• [What is needed]
Retype the entries word for word, from the line containing "The image size is (1512, 797)." through the end of the entries, including both ends. Leave the pictures out of your copy.

+ + + + + + +

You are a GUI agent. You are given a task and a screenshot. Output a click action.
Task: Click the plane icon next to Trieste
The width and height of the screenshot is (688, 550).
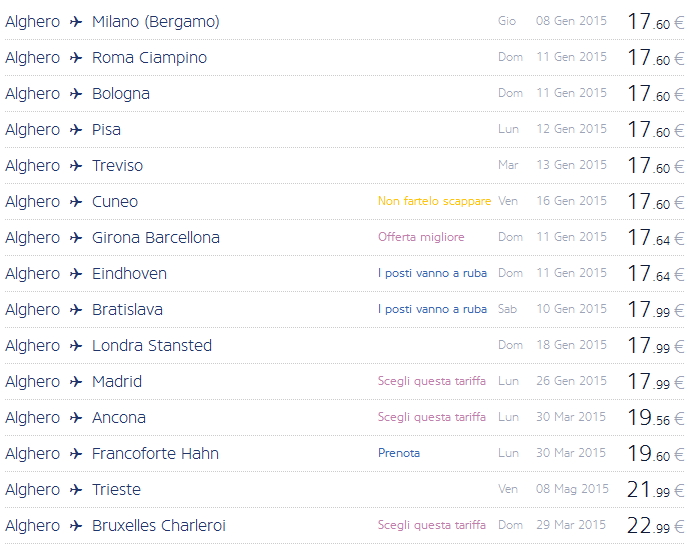[76, 490]
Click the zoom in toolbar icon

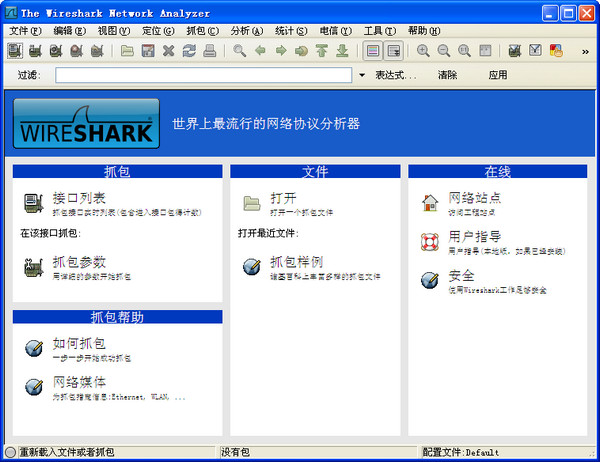(423, 51)
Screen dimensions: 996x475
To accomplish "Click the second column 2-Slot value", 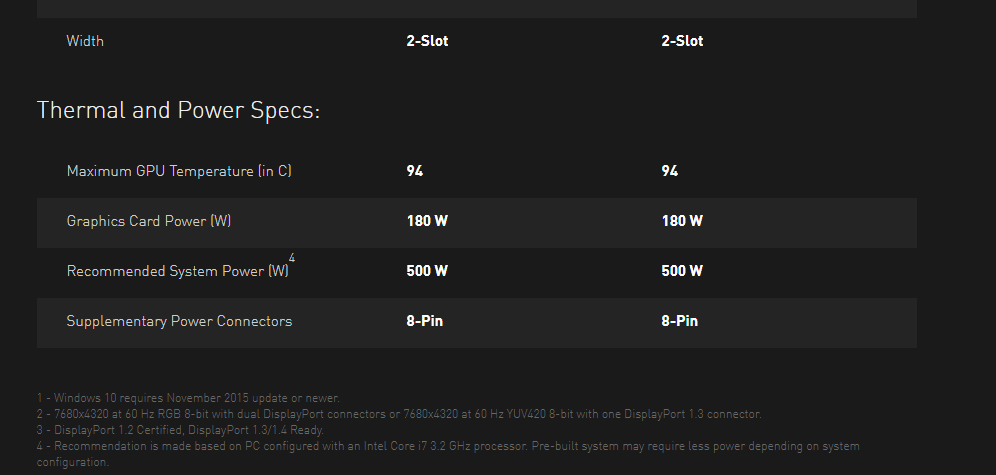I will pos(682,41).

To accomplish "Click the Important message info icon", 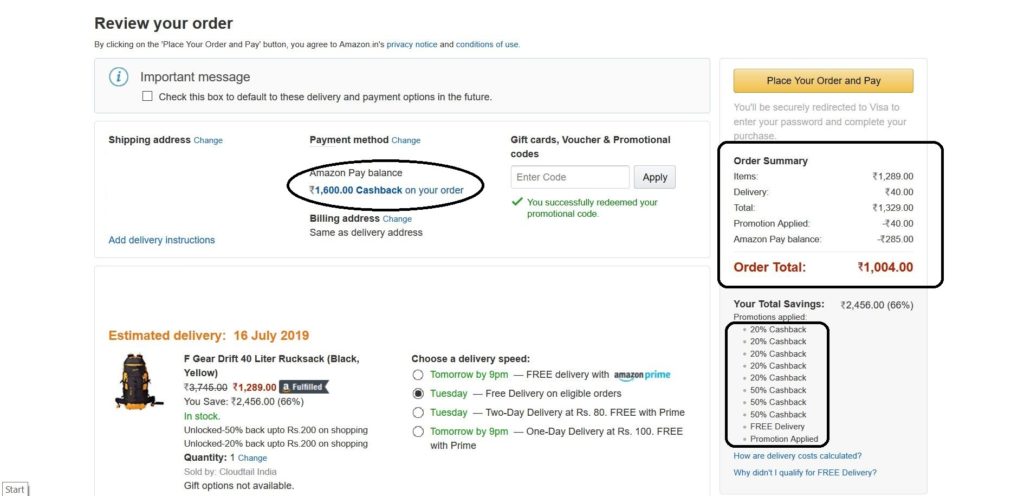I will (119, 77).
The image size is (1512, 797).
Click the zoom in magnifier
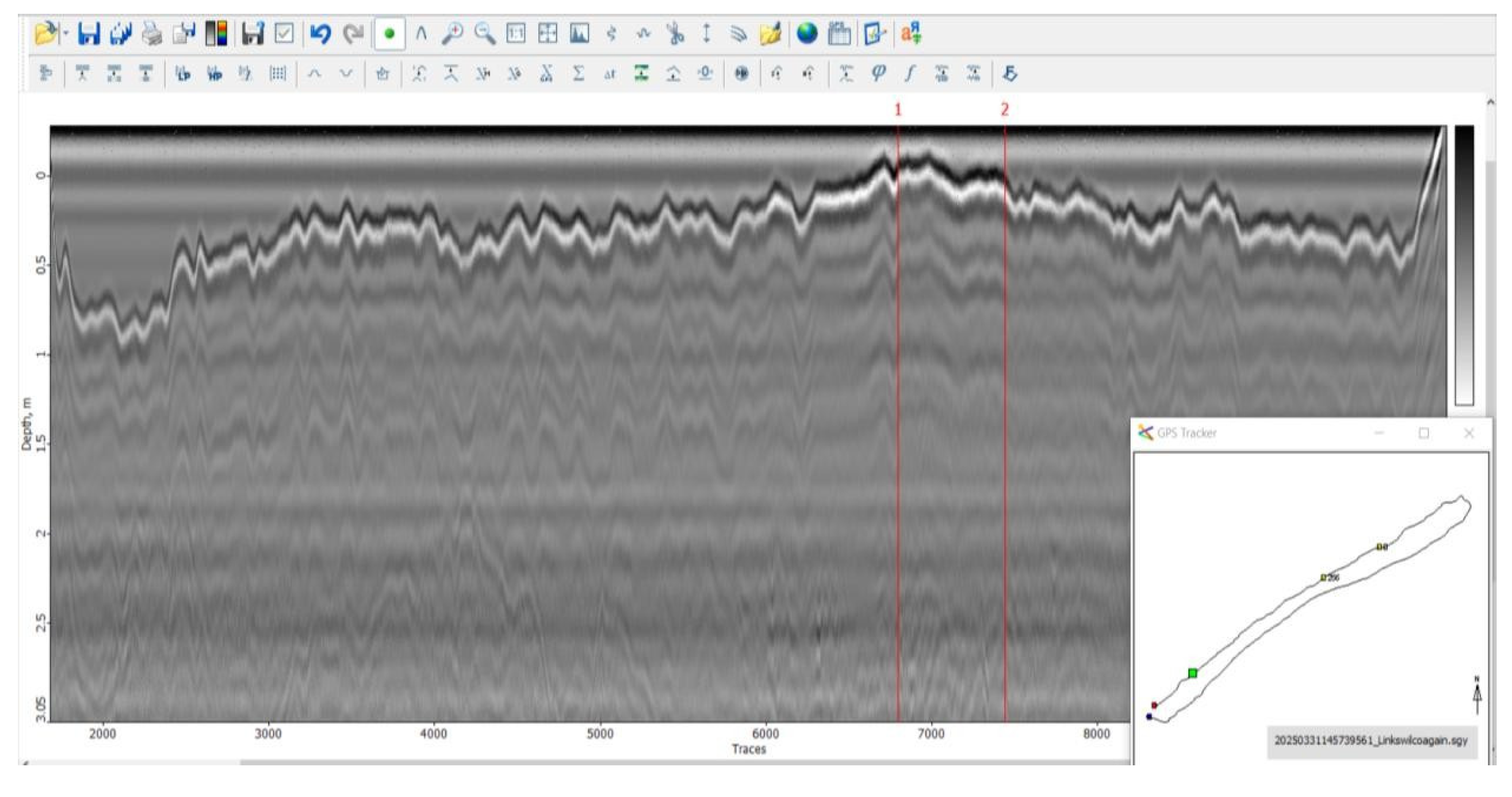click(452, 33)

+ + + + + + +

• [Finished answer]
The image size is (1512, 797).
Click the zoom in magnifier
click(452, 33)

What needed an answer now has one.